I was reminded of this by another smear that got spread – this time via reddit. (Probably other sites too – but reddit is the only one I pay attention to.) I normally see reddit as made up of rather skeptical individuals. But a few times, as a whole, the reddit community seems to have bought whole various smears and propaganda efforts – usually when they were both (1) emotional and (2) fit into some preconceived bias, usually a bias against the establishment media. Thus, when Russia invaded Georgia almost two years ago, reddit promoted various Russian propaganda claims and demoted any support for Georgia – despite the fact that atrocities were being committed by both sides and Russia’s actions clearly violated international law. When I challenged people on this, the most common reaction was to say that they were just trying to balance the mainstream media which was very pro-Georgia.

Another example of this occurred on reddit last week – as headlines were voted up reaching the top of reddit claiming:

Israel admits harvesting Palestinian organs

Israel apparently harvested Palestinian organs without telling anyone.

Israel harvested organs off dead Palestinians, says former head of Israel’s Abu Kabir forensic institute

Israel admits harvesting Palestinian organs–without permission or consent

Philip Weiss on organ thefts: “I say it’s further evidence of this great challenge in Jewish history, learning respect for the other”

Anyone who followed up and read beyond the headline of the piece in the Guardian that most of these stories linked to would have found that an Israeli doctor had admitted that Israeli hospitals had harvested organs from patients “including Palestinians” who died in their hospitals, as they did not have a policy which required them to get permission.* Shortly thereafter, the Guardian followed up and said:

The Guardian has admitted it erred in using the headline “Israel admits harvesting Palestinian organs” . “That headline did not match the article, which made clear that the organs were not taken only from Palestinians.”

This headline got much less attention. Even more interesting than those too lazy to read the article were those who claimed vindication for the Swedish newspaper that had previously reported that Israel had been killing Palestinians in order to harvest their organs:

Will Netanyahu/Israel apologize for the baseless attacks calling Sweden anti-Semitic regarding the truth about Israeli organ harvesting?

Remember the Israeli outrage over alleged organ harvesting, and how that could never have happened? Yeah, well, about that…

Israeli Organ Harvesting. The New “Blood Libel”? I dare you to read this and say there is absolutely nothing to this story.

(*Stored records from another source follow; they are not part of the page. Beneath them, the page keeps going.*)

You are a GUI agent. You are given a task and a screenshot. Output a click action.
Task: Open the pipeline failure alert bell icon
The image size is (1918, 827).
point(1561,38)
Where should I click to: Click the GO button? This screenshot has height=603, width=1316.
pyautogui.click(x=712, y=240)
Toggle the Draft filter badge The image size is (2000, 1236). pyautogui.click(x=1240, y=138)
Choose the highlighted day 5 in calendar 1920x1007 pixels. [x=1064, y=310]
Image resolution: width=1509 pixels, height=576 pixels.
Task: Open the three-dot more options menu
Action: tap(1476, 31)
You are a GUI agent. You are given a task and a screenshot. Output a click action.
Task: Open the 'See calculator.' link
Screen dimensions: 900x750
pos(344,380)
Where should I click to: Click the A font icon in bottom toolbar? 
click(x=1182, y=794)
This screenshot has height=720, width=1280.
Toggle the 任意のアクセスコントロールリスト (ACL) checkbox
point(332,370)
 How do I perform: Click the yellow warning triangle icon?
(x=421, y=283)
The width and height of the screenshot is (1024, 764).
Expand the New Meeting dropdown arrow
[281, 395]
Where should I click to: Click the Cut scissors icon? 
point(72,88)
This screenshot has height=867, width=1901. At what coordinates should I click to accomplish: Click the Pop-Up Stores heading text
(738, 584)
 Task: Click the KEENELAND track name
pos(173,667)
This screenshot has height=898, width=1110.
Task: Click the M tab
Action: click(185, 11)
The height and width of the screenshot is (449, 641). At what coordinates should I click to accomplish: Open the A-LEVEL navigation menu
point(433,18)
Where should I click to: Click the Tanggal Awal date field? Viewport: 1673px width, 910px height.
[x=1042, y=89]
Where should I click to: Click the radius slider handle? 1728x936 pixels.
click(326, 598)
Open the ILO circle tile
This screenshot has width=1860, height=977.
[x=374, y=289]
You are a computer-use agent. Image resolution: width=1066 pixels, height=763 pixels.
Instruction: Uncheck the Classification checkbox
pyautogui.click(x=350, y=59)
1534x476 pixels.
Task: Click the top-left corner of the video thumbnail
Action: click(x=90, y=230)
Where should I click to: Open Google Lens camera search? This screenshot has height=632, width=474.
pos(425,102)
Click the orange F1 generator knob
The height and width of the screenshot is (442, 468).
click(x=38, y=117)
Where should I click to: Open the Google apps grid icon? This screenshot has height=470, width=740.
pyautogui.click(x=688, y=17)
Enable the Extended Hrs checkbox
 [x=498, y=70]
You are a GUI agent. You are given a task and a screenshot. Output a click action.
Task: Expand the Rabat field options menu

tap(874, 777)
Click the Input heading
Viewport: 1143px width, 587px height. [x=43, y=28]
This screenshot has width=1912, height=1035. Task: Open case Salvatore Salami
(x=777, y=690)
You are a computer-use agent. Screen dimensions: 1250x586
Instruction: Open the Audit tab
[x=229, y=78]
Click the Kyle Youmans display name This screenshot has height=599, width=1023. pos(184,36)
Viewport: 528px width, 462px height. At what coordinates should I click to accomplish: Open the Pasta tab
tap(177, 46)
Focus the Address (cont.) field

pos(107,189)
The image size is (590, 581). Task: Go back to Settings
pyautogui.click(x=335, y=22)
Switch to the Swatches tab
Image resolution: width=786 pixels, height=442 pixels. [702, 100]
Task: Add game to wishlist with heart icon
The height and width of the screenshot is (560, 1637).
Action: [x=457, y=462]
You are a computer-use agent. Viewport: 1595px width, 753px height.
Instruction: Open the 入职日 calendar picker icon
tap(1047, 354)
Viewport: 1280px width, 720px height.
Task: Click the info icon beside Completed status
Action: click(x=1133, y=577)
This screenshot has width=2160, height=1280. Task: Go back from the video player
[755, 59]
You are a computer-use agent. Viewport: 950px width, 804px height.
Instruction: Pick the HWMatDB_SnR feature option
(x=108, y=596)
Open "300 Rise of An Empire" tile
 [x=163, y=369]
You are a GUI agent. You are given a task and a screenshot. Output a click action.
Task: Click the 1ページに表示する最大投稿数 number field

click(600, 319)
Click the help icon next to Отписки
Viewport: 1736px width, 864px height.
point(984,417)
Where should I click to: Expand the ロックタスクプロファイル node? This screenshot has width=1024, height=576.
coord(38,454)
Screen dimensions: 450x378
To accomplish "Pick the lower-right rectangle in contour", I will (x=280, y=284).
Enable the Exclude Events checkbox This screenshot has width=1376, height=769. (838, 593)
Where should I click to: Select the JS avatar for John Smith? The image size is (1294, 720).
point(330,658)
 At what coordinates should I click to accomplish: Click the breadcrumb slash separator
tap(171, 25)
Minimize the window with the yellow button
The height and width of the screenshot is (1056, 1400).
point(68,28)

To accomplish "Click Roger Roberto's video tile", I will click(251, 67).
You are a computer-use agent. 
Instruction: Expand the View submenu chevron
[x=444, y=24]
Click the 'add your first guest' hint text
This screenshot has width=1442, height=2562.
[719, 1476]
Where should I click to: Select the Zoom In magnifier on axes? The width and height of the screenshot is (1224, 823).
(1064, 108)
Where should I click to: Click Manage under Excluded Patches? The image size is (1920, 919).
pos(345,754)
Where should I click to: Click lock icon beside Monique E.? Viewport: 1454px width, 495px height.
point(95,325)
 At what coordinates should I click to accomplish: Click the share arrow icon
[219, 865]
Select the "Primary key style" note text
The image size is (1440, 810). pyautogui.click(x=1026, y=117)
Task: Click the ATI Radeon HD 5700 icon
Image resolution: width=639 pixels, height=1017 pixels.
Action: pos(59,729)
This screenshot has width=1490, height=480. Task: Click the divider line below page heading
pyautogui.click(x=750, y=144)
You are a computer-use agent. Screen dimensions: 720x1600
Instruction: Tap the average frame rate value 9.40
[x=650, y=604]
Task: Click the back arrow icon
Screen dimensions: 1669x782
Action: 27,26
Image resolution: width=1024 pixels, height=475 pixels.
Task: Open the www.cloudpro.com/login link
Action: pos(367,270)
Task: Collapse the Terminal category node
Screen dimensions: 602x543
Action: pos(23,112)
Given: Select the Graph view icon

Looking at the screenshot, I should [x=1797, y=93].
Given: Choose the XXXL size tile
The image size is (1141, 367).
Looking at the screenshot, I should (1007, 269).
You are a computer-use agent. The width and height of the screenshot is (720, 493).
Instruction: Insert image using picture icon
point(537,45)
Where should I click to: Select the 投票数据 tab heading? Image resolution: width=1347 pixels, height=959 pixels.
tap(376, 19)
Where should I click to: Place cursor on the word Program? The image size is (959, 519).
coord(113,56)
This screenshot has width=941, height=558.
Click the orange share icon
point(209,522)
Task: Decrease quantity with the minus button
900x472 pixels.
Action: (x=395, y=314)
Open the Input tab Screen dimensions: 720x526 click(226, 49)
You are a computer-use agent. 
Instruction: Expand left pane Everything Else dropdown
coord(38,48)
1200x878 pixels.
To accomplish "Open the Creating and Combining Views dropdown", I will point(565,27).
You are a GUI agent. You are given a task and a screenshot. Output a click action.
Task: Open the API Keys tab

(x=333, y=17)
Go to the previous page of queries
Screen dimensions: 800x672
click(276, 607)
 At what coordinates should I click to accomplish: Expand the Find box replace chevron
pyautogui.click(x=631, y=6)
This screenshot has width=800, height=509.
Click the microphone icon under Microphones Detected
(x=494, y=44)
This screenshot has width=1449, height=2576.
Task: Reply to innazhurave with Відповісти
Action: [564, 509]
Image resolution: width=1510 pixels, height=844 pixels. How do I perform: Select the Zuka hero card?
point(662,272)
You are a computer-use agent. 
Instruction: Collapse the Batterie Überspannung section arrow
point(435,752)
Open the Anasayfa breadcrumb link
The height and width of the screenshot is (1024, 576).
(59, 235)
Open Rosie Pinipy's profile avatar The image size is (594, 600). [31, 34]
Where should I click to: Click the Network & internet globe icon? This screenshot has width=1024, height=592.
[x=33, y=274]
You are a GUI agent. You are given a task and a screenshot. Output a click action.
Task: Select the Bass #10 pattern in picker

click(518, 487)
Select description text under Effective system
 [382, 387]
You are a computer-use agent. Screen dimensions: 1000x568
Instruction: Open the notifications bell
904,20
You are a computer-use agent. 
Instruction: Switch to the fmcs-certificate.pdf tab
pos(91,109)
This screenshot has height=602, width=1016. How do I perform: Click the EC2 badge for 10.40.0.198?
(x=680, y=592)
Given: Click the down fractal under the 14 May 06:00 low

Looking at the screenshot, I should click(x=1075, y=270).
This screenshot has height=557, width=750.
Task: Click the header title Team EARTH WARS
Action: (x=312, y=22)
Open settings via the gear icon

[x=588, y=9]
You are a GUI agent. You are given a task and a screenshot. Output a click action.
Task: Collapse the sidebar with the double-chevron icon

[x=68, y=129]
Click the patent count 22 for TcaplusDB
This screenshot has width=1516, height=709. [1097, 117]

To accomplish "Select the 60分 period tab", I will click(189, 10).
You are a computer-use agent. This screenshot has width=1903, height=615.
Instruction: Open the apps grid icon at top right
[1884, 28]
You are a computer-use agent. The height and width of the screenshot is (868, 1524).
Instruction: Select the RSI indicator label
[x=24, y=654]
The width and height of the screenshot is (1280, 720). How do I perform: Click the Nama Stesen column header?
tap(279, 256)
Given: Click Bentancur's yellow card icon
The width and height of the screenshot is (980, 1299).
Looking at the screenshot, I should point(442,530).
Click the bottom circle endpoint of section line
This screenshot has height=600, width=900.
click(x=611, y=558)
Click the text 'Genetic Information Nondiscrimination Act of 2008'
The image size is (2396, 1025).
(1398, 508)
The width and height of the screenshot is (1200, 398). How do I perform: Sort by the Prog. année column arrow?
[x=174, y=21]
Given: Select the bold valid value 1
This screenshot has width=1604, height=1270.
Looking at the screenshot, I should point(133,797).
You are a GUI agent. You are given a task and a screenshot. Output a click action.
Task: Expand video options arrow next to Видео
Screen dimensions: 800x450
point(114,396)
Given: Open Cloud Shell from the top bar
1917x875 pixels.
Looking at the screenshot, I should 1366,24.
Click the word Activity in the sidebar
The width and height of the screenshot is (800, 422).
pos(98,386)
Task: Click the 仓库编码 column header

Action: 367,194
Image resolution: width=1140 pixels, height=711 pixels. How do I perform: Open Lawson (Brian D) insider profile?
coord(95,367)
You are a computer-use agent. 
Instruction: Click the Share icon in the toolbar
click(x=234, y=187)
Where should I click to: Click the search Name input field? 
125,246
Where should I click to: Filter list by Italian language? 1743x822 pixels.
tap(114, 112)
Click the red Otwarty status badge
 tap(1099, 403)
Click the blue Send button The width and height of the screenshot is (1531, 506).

Yet the Guardian story by Ian Black specifically addressed the Swedish story:

Channel 2 TV reported that in the 1990s, specialists at Abu Kabir harvested skin, corneas, heart valves and bones from the bodies of Israeli soldiers, Israeli citizens, Palestinians and foreign workers, often without permission from relatives…

However, there was no evidence that Israel had killed Palestinians to take their organs, as the Swedish paper reported.

Reading through the comments on these posts, you will find quite a bit of blatant anti-Semitism, as well as people disputing and disparaging these anti-Semitic comments. But should it be called anti-Semitism when people were so willing to jump to the conclusion that in fact Israel had some program which sought to harvest Palestinian organs? I’m not sure. But it is disturbing – almost as disturbing as those many right wingers fooled into thinking Obama is a secret Muslim born in Kenya (and that Snopes confirmed it!)

I expect better from reddit. I expect people to be skeptical. When I read a story that says that Obama is a secret Muslim, that Israel is killing Palestinians to harvest their organs, that the health care legislation will create death panels and kill babies, I regard it with as much skepticism as when I am told that if I subscribe to this or that newsletter, I will make $1 million in less than a year. Before I vote up or forward an email or invest in a stock, I check the sources. This isn’t unreasonable – and redditors are usually decent about this – which is what made this story so bothersome.

* These headlines are as misleading as a headline on November 5, 2009 would be claiming that “McCain receives third largest vote total in American history!” without mentioning the guy who won.